__What needs to be done__. Copy the lines below word for word, from the line containing "The width and height of the screenshot is (706, 948)." through the line containing "(x=46, y=332)", including both of those lines.
━━━━
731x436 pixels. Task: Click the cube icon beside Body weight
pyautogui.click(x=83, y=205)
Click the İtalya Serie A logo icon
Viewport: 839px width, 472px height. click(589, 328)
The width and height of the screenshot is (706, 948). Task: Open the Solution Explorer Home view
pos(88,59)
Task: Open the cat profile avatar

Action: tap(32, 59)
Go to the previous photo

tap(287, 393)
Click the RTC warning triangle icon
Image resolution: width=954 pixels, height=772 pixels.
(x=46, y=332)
━━━━
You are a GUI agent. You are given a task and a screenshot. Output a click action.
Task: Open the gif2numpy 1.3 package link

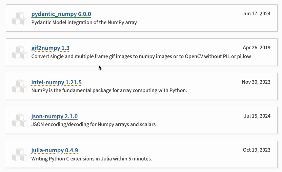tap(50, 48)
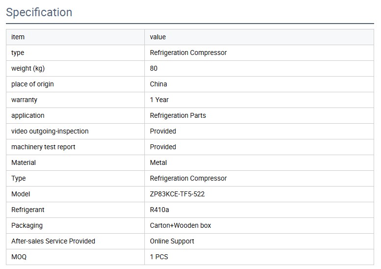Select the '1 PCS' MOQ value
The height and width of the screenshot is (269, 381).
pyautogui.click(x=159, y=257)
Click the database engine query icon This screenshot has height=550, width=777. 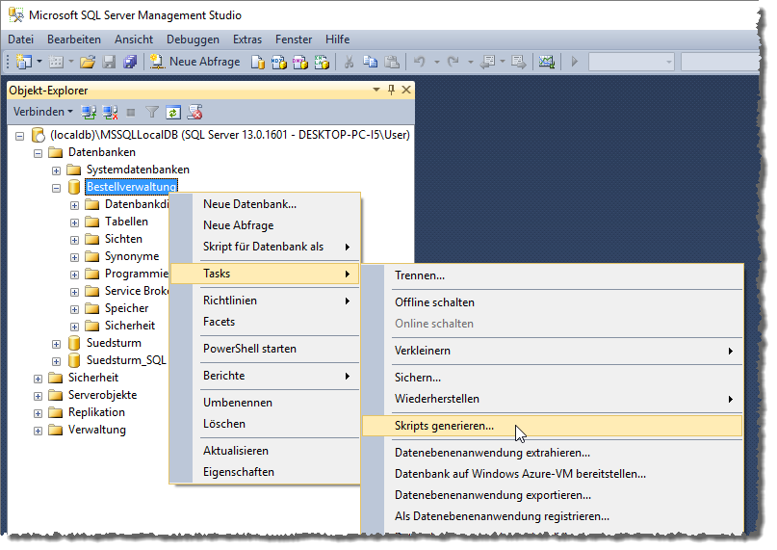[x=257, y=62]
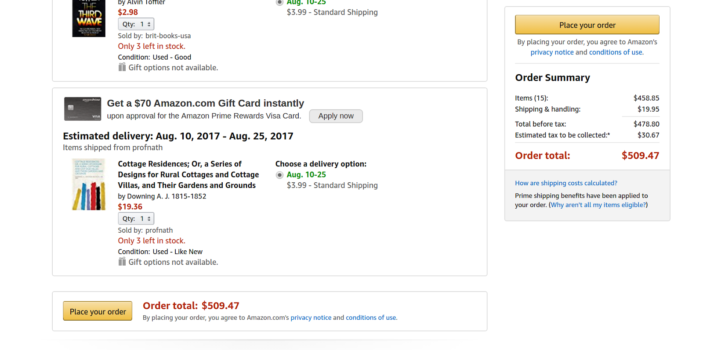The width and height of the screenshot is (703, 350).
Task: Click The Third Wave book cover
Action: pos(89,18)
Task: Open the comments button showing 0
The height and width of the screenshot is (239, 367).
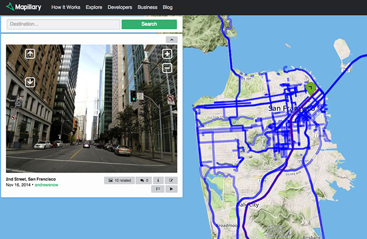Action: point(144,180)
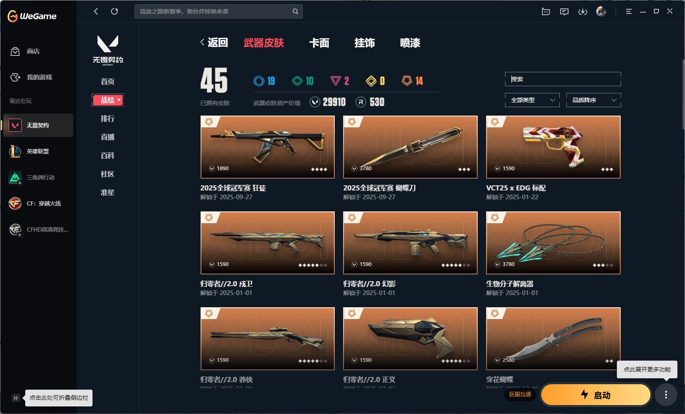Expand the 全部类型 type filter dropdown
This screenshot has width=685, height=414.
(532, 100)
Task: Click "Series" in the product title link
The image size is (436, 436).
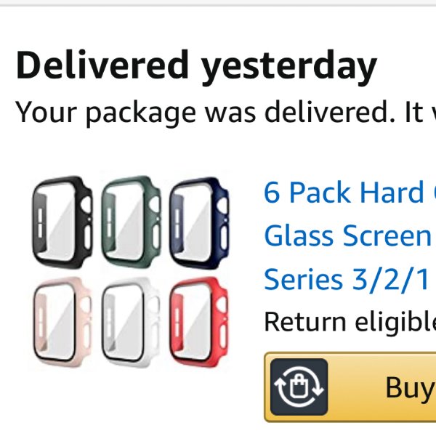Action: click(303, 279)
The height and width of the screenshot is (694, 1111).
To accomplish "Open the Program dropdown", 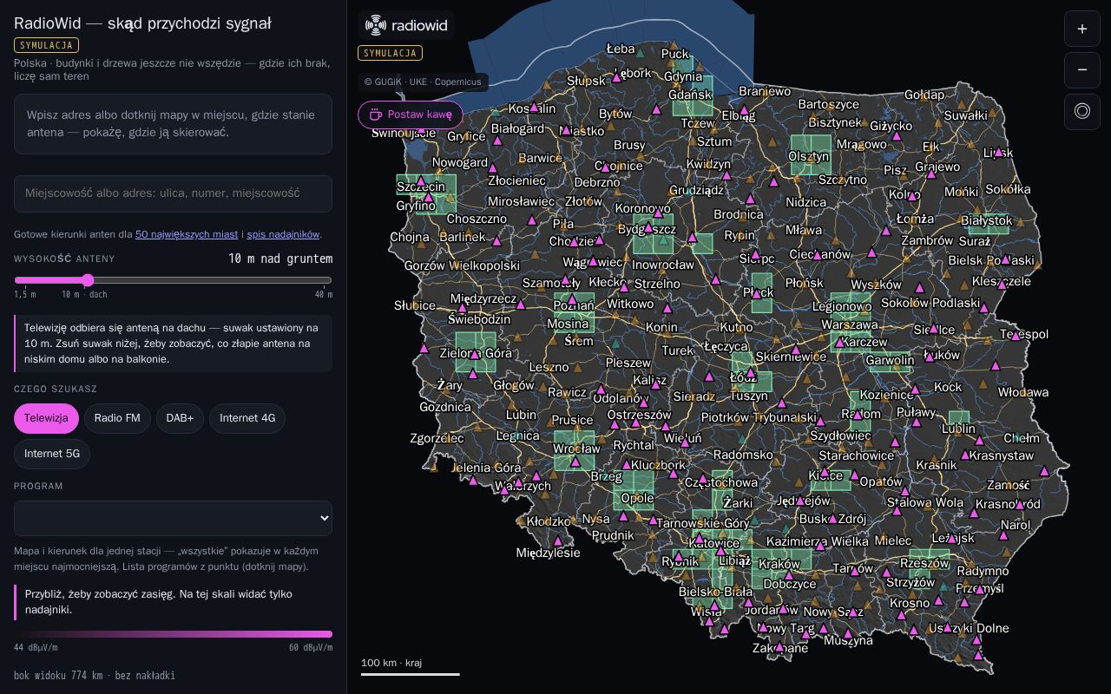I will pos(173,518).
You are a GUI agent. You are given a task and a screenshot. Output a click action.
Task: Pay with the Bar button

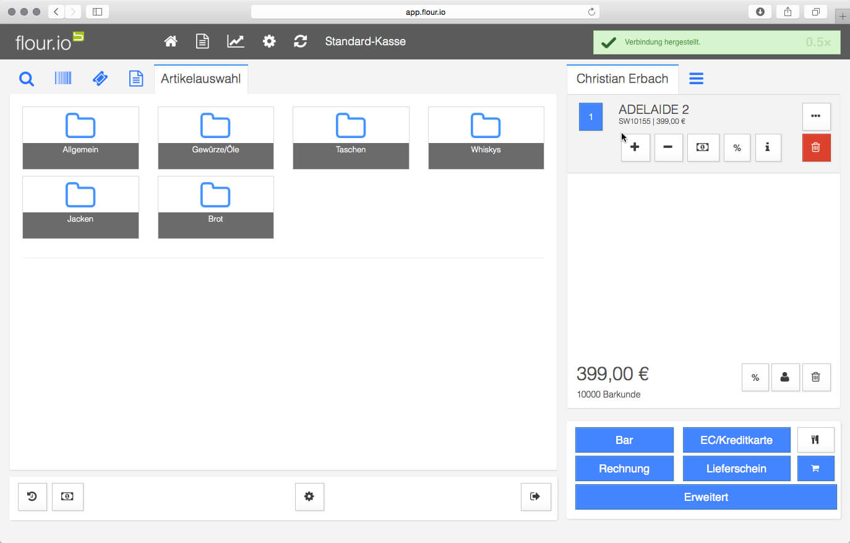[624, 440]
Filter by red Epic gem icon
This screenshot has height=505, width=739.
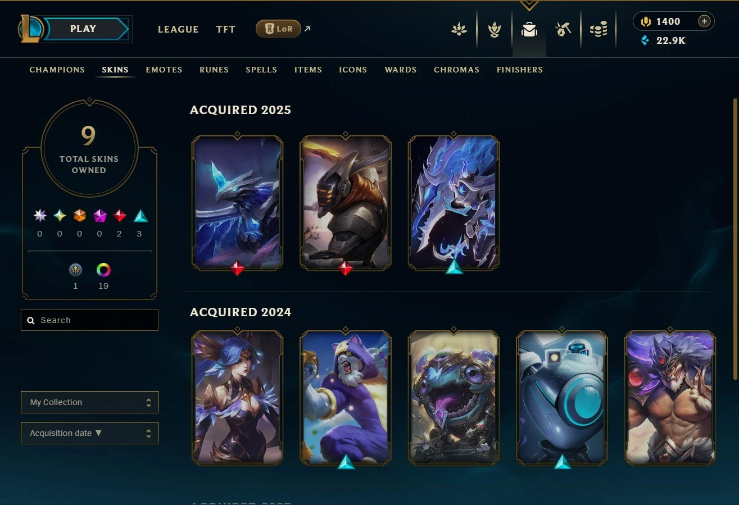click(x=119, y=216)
━━━━
__Solution__.
The width and height of the screenshot is (706, 948). Task: Open the Solution Explorer Home view
pos(88,59)
Task: Open the cat profile avatar

Action: tap(32, 59)
Go to the previous photo

tap(287, 393)
Click the RTC warning triangle icon
Image resolution: width=954 pixels, height=772 pixels.
(x=46, y=332)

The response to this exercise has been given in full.